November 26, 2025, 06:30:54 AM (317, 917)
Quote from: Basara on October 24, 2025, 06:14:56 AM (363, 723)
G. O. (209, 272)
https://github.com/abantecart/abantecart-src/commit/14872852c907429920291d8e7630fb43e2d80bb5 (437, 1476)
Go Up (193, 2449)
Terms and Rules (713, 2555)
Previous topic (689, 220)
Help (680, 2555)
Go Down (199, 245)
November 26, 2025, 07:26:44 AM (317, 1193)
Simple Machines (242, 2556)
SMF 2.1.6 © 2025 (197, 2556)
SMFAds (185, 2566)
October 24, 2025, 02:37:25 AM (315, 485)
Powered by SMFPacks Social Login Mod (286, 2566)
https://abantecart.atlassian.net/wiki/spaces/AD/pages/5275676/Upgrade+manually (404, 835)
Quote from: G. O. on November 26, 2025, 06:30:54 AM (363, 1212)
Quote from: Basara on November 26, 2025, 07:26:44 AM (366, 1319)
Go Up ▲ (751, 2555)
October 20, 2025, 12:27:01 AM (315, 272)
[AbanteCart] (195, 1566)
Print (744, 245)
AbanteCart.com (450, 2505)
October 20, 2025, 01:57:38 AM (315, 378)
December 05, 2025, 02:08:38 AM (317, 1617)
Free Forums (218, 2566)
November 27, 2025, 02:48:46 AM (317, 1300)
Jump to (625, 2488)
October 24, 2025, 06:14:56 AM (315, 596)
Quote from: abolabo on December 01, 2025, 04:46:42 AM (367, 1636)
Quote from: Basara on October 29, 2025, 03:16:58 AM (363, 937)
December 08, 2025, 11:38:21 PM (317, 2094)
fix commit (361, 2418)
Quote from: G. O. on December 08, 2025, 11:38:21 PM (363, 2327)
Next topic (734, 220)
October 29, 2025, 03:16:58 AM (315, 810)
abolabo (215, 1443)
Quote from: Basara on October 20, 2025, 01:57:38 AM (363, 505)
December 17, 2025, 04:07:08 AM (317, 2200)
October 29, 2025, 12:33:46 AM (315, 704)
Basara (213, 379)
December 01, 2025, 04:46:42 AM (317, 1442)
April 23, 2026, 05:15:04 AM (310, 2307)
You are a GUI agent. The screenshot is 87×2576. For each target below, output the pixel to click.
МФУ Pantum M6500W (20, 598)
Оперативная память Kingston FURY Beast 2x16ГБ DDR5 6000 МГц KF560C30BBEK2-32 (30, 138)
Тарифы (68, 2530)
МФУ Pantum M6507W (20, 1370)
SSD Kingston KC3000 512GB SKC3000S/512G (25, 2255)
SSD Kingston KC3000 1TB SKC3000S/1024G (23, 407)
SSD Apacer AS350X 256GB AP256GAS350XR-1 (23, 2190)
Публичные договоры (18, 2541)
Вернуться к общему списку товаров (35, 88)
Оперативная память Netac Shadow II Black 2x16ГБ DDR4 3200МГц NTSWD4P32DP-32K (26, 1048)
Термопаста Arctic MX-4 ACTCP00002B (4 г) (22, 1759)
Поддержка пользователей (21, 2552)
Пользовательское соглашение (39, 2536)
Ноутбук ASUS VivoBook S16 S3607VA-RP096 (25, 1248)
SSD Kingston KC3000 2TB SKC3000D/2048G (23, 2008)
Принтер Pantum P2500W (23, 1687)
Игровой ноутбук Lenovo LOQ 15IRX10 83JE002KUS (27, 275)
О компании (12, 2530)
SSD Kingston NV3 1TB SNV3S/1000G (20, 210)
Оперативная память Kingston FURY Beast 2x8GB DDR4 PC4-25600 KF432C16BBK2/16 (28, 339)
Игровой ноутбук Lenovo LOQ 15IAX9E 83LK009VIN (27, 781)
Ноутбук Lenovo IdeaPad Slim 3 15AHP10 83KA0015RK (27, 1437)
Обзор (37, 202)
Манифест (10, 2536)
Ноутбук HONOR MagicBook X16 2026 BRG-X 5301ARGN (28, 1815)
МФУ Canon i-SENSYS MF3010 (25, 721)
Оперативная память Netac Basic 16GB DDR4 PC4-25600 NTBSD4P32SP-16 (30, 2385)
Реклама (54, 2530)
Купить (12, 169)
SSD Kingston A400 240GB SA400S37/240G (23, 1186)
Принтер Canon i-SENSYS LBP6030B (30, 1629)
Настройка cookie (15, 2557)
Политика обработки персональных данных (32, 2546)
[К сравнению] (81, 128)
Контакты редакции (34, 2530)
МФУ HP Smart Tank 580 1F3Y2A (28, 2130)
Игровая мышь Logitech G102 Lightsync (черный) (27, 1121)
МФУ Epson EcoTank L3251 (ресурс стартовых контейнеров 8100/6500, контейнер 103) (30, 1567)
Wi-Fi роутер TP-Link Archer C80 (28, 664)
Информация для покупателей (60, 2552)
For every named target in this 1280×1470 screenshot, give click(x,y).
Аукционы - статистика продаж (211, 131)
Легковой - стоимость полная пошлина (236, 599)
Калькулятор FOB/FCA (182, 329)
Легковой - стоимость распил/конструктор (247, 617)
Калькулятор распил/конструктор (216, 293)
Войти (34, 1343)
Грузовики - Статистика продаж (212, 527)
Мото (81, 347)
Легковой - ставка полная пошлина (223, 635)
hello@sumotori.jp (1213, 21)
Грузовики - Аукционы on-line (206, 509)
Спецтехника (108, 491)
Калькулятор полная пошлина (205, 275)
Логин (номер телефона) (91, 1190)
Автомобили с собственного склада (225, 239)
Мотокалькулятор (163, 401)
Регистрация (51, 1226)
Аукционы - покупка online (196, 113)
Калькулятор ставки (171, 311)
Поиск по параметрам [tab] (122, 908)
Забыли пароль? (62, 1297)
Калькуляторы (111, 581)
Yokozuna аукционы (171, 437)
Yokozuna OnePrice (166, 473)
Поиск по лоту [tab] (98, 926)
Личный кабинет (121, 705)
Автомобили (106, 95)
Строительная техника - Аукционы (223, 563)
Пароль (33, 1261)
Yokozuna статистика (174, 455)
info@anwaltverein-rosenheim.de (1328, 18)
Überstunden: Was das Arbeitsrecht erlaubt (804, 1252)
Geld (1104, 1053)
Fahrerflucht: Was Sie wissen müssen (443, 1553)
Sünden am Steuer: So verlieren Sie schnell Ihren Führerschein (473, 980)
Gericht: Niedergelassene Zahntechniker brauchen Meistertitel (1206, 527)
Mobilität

· · · · · · ·

* **What you are asked to do**
Copy out the lines above exactly, beginning at the one that contains "Манифест (10, 2536)" and ending at the one that contains "Войти (34, 1343)".

* **Response to the exercise**
Манифест (10, 2536)
Ноутбук HONOR MagicBook X16 2026 BRG-X 5301ARGN (28, 1815)
МФУ Canon i-SENSYS MF3010 (25, 721)
Оперативная память Netac Basic 16GB DDR4 PC4-25600 NTBSD4P32SP-16 (30, 2385)
Реклама (54, 2530)
Купить (12, 169)
SSD Kingston A400 240GB SA400S37/240G (23, 1186)
Принтер Canon i-SENSYS LBP6030B (30, 1629)
Настройка cookie (15, 2557)
Политика обработки персональных данных (32, 2546)
[К сравнению] (81, 128)
Контакты редакции (34, 2530)
МФУ HP Smart Tank 580 1F3Y2A (28, 2130)
Игровая мышь Logitech G102 Lightsync (черный) (27, 1121)
МФУ Epson EcoTank L3251 (ресурс стартовых контейнеров 8100/6500, контейнер 103) (30, 1567)
Wi-Fi роутер TP-Link Archer C80 (28, 664)
Информация для покупателей (60, 2552)
For every named target in this 1280×1470 screenshot, give click(x,y).
Аукционы - статистика продаж (211, 131)
Легковой - стоимость полная пошлина (236, 599)
Калькулятор FOB/FCA (182, 329)
Легковой - стоимость распил/конструктор (247, 617)
Калькулятор распил/конструктор (216, 293)
Войти (34, 1343)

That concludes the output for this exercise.